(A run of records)
%%
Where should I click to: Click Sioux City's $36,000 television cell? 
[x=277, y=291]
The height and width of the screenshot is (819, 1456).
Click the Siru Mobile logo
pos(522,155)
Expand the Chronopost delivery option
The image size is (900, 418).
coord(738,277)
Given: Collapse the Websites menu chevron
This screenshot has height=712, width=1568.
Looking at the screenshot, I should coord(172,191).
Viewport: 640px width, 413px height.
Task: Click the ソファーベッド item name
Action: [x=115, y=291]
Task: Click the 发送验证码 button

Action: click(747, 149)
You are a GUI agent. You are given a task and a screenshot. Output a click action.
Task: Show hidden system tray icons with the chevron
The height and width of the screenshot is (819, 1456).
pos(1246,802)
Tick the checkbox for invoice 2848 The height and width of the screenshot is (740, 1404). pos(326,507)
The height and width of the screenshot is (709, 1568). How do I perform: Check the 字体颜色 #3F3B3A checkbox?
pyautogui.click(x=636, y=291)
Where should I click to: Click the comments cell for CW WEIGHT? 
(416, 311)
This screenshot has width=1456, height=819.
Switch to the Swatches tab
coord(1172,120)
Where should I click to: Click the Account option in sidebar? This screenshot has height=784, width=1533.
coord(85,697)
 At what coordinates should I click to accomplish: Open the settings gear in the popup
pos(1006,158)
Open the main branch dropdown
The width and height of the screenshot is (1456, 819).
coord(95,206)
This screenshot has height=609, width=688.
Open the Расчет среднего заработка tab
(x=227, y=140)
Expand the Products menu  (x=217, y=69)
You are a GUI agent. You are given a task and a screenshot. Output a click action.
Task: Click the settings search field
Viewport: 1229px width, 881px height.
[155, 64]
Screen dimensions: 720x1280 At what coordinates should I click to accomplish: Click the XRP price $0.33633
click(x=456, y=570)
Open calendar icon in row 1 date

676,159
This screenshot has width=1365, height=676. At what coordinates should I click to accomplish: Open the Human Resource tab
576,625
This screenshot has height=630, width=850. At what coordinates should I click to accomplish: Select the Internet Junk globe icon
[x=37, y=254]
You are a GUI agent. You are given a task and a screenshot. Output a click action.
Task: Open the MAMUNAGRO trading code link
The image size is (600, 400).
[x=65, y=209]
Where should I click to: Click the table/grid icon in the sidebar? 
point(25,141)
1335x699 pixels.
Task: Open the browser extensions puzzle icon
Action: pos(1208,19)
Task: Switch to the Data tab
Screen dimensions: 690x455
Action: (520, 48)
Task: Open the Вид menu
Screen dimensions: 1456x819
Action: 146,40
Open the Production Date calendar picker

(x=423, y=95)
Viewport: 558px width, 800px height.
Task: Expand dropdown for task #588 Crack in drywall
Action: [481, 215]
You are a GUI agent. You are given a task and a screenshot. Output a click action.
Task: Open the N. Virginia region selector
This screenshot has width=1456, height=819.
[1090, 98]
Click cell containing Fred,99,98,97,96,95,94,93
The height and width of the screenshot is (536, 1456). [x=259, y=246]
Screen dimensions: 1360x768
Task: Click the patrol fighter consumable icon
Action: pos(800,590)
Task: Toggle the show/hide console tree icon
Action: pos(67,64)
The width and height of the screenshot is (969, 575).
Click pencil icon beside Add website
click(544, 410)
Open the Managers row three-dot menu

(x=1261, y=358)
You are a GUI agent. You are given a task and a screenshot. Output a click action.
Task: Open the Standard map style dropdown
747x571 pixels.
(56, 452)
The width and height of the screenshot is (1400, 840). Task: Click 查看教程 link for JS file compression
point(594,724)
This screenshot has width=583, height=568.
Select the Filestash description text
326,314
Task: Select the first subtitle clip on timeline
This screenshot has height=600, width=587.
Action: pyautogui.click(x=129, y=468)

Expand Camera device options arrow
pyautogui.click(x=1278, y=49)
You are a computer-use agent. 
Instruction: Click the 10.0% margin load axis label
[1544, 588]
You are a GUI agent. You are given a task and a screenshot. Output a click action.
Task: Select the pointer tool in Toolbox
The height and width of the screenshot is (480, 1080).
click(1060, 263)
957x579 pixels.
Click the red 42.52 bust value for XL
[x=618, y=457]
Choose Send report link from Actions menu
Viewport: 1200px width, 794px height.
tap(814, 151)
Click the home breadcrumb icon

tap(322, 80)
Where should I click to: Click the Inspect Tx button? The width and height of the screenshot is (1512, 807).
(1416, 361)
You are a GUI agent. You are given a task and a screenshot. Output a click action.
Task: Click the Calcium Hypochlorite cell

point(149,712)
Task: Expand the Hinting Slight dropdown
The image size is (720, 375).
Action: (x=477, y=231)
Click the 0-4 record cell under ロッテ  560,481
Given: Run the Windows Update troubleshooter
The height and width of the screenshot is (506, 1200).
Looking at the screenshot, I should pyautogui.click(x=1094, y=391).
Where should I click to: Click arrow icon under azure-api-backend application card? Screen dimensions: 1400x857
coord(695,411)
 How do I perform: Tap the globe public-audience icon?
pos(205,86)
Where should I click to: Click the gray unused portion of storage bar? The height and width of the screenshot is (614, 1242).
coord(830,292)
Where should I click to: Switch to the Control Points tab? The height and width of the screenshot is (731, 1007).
%%
Copy out the records word for word, from the line with "Where should I click to: Click the Inspect" through the end of the records.

Where should I click to: Click the Inspect Tx button? The width and height of the screenshot is (1512, 807).
(1416, 361)
You are a GUI agent. You are given a task and a screenshot. Output a click action.
Task: Click the Calcium Hypochlorite cell

point(149,712)
Task: Expand the Hinting Slight dropdown
The image size is (720, 375).
Action: (x=477, y=231)
Click the 0-4 record cell under ロッテ  560,481
Given: Run the Windows Update troubleshooter
The height and width of the screenshot is (506, 1200).
Looking at the screenshot, I should pyautogui.click(x=1094, y=391).
Where should I click to: Click arrow icon under azure-api-backend application card? Screen dimensions: 1400x857
coord(695,411)
 How do I perform: Tap the globe public-audience icon?
pos(205,86)
Where should I click to: Click the gray unused portion of storage bar? The height and width of the screenshot is (614, 1242).
coord(830,292)
Where should I click to: Switch to the Control Points tab? The height and width of the screenshot is (731, 1007).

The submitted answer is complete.